● Extrait proposé:
(Québec) Empêtré depuis la rentrée parlementaire dans un débat sur des méthodes controversées de financement politique, où des élus invitent des citoyens et des titulaires d’une charge publique comme des maires à participer à des cocktails de financement pour rencontrer un ministre, le gouvernement de François Legault reconnaît qu’il a utilisé des « formulations maladroites ».

Dans une mêlée de presse tendue, mercredi, les ministres Bernard Drainville et Jean-François Roberge ont par ailleurs une fois de plus accusé l’opposition de s’acharner sur le sujet dans le cadre d’une « campagne de salissage ». M. Roberge a également soulevé une question que personne n’avait posée avant lui : doit-on, au Québec, mettre fin au financement populaire des partis politiques ? Le ministre s’est dit disposé à étudier ce scénario si l’opposition en faisait la demande. Le Parti québécois, Québec solidaire et le Parti libéral n’ont pas formulé ce souhait.

Au cours des derniers jours, des élus caquistes (Louis-Charles Thouin, Yves Montigny, Gilles Bélanger, Sylvain Lévesque et François Jacques) ont été mis dans l’embarras avec la publication de reportages qui ont permis de découvrir que des citoyens et des maires avaient été invités à faire un don de 100 $ à la caisse du parti en participant à une activité de financement politique, soulignant que cela permettait de rencontrer un ministre.

Tour à tour, les partis de l’opposition ont dénoncé cette façon de faire, y voyant un « modus operandi » qui contrevient à l’éthique et qui s’apparente à une façon de monnayer l’accès à un ministre.

● Données enregistrées:
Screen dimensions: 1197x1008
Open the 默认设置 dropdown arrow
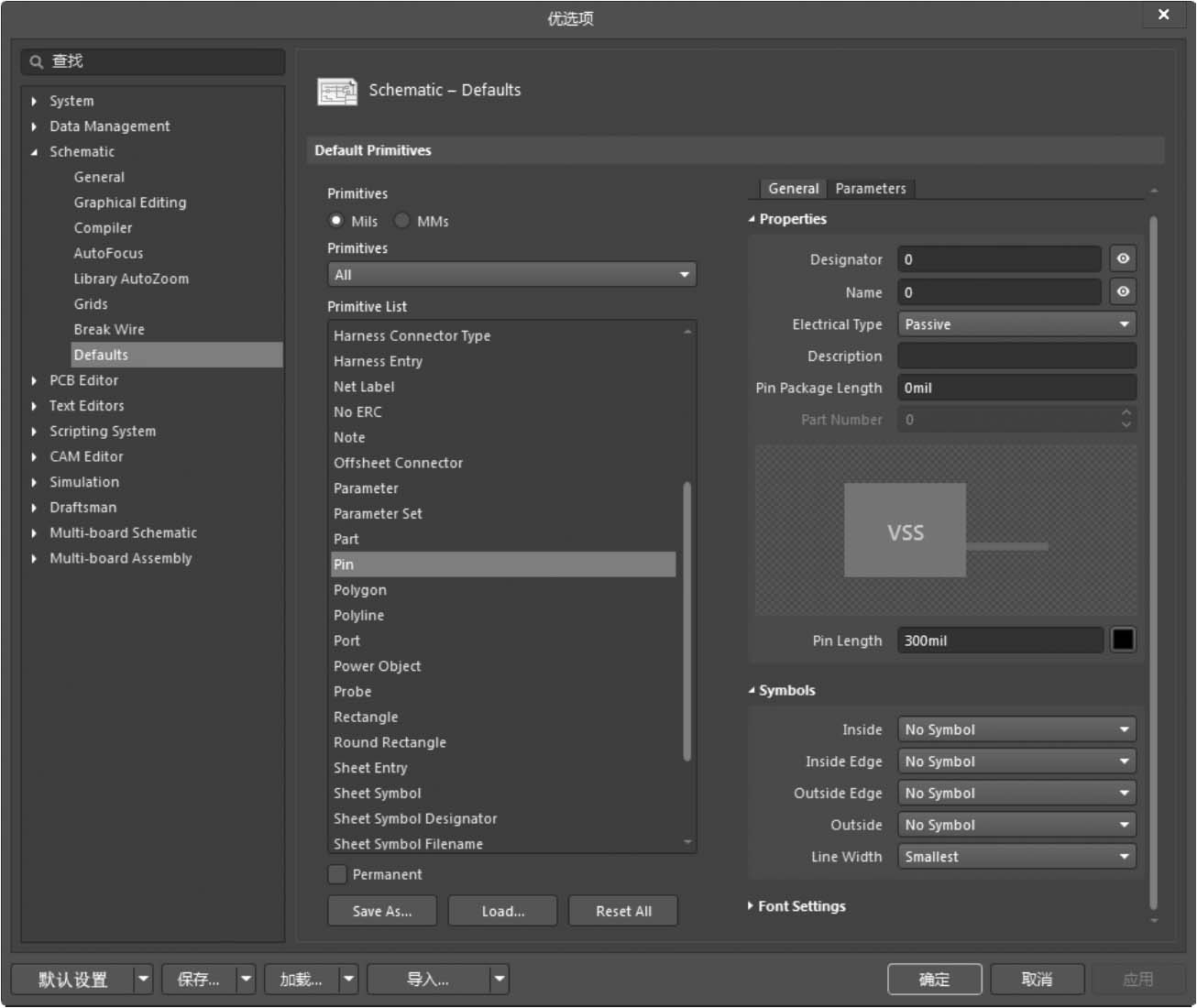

● Objectif de l'exercice: Recopiez le passage de l'article sur le financement politique compris entre « Au cours des » et « rencontrer un ministre. », bornes incluses, en substituant « articles » à « reportages ».

● Réponse attendue:
Au cours des derniers jours, des élus caquistes (Louis-Charles Thouin, Yves Montigny, Gilles Bélanger, Sylvain Lévesque et François Jacques) ont été mis dans l’embarras avec la publication de articles qui ont permis de découvrir que des citoyens et des maires avaient été invités à faire un don de 100 $ à la caisse du parti en participant à une activité de financement politique, soulignant que cela permettait de rencontrer un ministre.